What are the costs associated with health insurance?
Most health insurance costs can be divided into three categories:
- Premiums: Most health insurance companies offer several types of plans with varying degrees of coverage. These differences in coverage affect monthly costs, known as premiums. The higher the premium, the less you will pay when you get sick.
- Deductibles: The dollar amount you pay out-of-pocket before your insurance begins to pay is called your deductible. Insurance plans that have higher monthly premiums tend to have lower deductibles, while plans with lower monthly premiums tend to have higher deductibles.
- Copays or Coinsurance: When you visit the doctor, you may be asked to pay either a copay which is a standard flat rate, or coinsurance, which is a percentage of the total charge for the visit.
What are the different types of health insurance plans?
There are four types of traditional healthcare plans:
- Exclusive Provider Organization (EPO): A managed care plan in which services are covered only if you use doctors, specialists or hospitals in the plan’s network (except in an emergency).
- Health Maintenance Organization (HMO): A type of health insurance plan that usually limits coverage to care from doctors who work for or contract with the HMO. It generally does not cover out-of-network care except in an emergency. An HMO may require you to live or work in its service area to be eligible for coverage, and you must select a primary care physician (PCP) to manage your care.
- Preferred Provider Organization (PPO): A type of health plan in which you pay less if you use providers in the plan’s network. You can use doctors, hospitals or providers outside of the network without a referral for an additional cost.
- Point of Service (POS): A type of plan in which you pay less if you use doctors, hospitals or other health care providers that belong to the plan’s network. POS plans require a referral from your PCP in order to see a specialist.

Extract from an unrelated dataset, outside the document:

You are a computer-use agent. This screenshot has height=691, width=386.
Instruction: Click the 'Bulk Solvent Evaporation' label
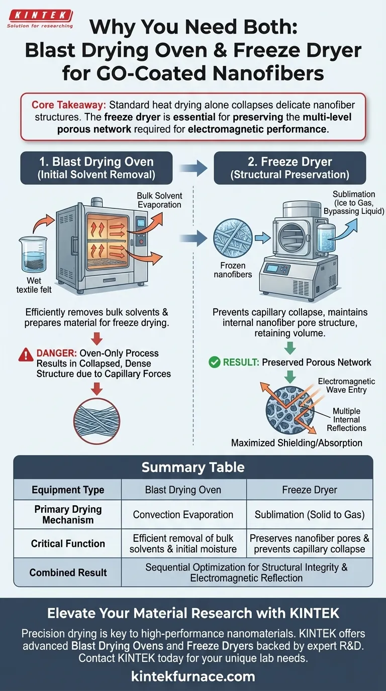click(159, 200)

Features of the four traditional healthcare plans
|Referral required to see specialist||NO||NO||YES||YES|
|Non-emergency "out-of-network" benefits||YES||NO||YES||NO|
High Deductible Health Plan (HDHP): Proactive healthcare with lower monthly costs
Traditional health plans promise comprehensive coverage, but monthly costs are typically expensive and benefits often go unused. At the end of the year, the money spent on premiums is spent and in the insurance company’s pockets. If you are not using your insurance benefits, your monthly premiums are funding other plan members’ healthcare services within your network.
A High-Deductible Health Plan (HDHP) is a plan with a higher deductible than a traditional health insurance plan. It shares many of the same structural features as a traditional healthcare plan, but it has some distinct differences. Your monthly premium is usually considerably lower, which means you get to keep more of your paycheck each month. In exchange, you are agreeing to have a higher deductible, so you will pay a greater amount of qualifying healthcare costs out-of-pocket before your insurance company starts to pay.
By definition, an HDHP is any plan with a deductible of at least $1,350 for an individual or $2,700 for a family. That means you pay at least $1,350 individually, out-of-pocket, before your health insurance begins covering your costs. Total yearly out-of-pocket expenses for in-network services (including deductibles, copayments and coinsurance) cannot exceed $6,650 for an individual or $13,300 for a family.
What are the benefits of HDHP?
An HDHP allows you to take an active role in your healthcare buying decisions. With a lower monthly premium, you have more choice, flexibility and control in how you spend your healthcare dollars.
Some of the specific benefits of HDHPs include:
- Networks are not necessarily narrowed, as with HMOs
- Out-of-pocket expenses are the negotiated rate between the healthcare provider and insurance company, not the market rate
- Many preventive services such as colonoscopies, mammograms and vaccinations are covered at 100 percent
- There is no need for referrals from primary care physicians to see a specialist
How an HSA differs from an FSA
An HDHP can be combined with a health savings account (HSA), enabling you to pay for certain medical expenses with money saved from your paycheck. HSA contributions are not subject to federal tax. Traditional healthcare plans do not permit HSAs, so the HSA option is a unique benefit to HDHPs. You are eligible to reserve $3,450 annually (pre-tax) for an individual and $6,900 (pre-tax) for a family to pay for qualified medical expenses, including your deductible. Unused HSA funds can roll over into the following year, allowing you to grow your account, tax-free, year after year.
HSAs are often confused with FSAs (Flexible Spending Accounts). FSAs are employer-established plans, so anyone who is not self-employed is eligible. FSAs are limited to $2,650 (pre-tax) per year per employer, and unused funds cannot be rolled over into the following year. FSA contributions can be used to pay for copayments, deductibles, drugs and other healthcare costs, but not for insurance premiums.